# What you need to do
Please reproduce the lines of the records below from the one holding "The height and" through the one holding "Task: Click the word 'robbery' in tweet", inclusive, skipping all pictures.

━━━ Dataset ━━━

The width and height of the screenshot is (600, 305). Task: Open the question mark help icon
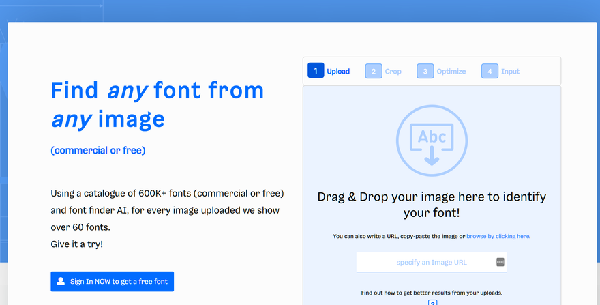click(x=432, y=302)
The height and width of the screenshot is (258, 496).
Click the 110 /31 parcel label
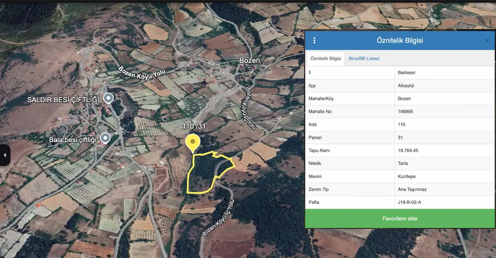point(194,127)
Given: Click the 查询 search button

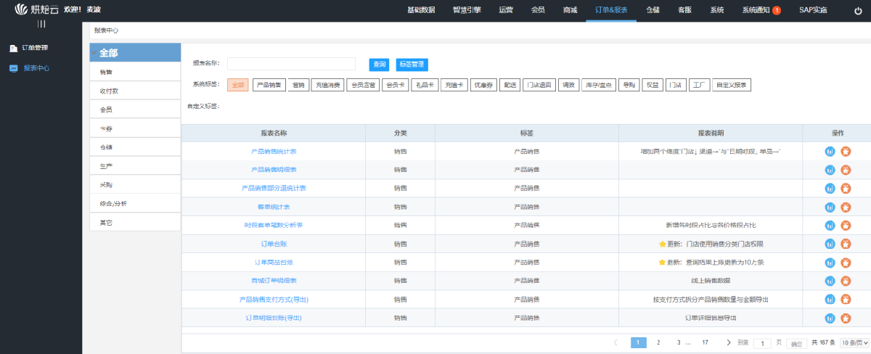Looking at the screenshot, I should pos(379,65).
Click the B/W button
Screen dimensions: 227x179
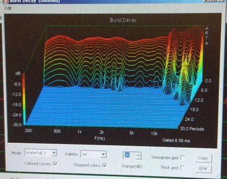point(203,169)
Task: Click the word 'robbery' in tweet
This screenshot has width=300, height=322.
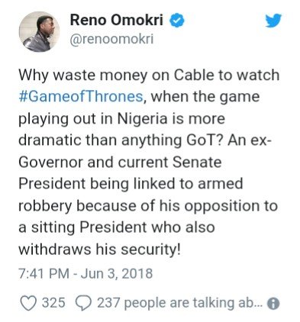Action: click(45, 206)
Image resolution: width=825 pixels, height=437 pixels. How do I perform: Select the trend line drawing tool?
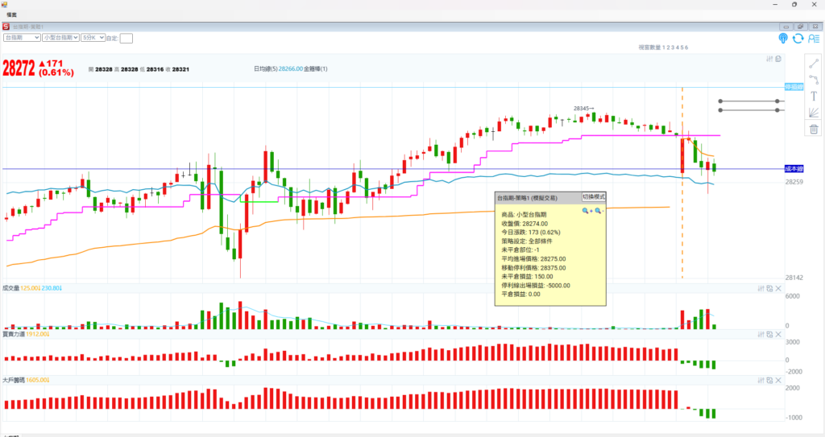814,63
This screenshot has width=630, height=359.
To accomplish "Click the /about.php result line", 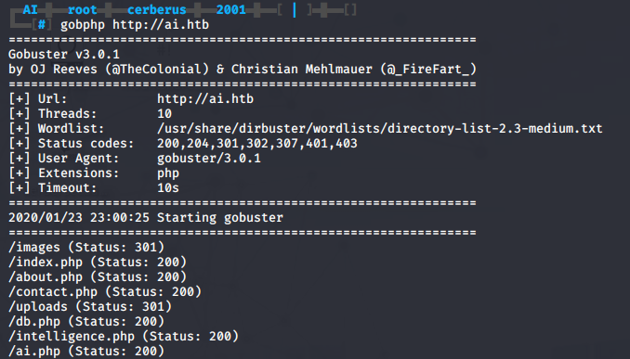I will click(x=98, y=276).
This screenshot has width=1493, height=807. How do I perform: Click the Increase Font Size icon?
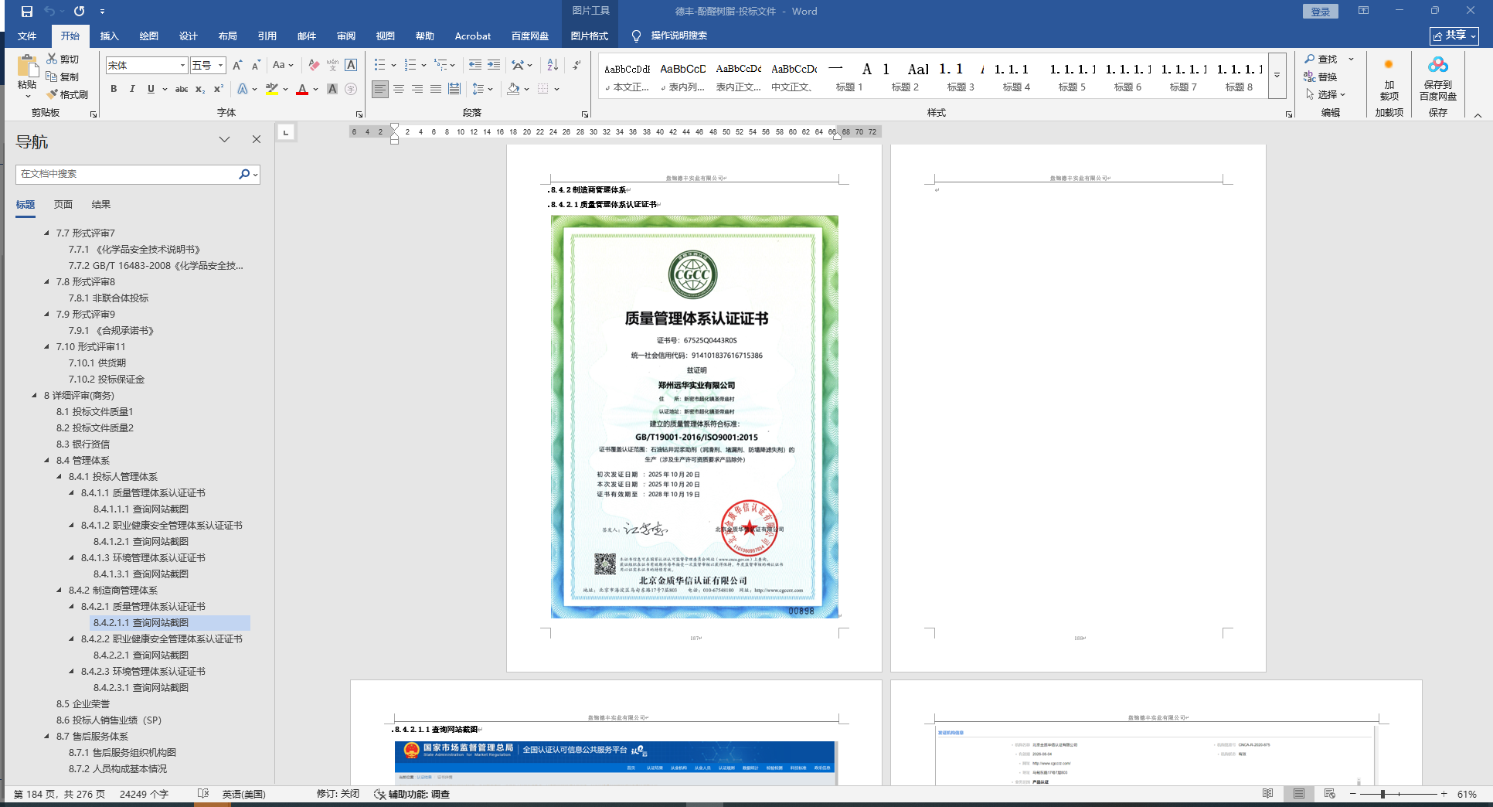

━━━

# Expected answer
The height and width of the screenshot is (258, 496).
Click the 110 /31 parcel label
point(194,127)
Given: Click the 查询 search button

Looking at the screenshot, I should pos(379,65).
Click the B/W button
Screen dimensions: 227x179
point(203,169)
Task: Click the word 'robbery' in tweet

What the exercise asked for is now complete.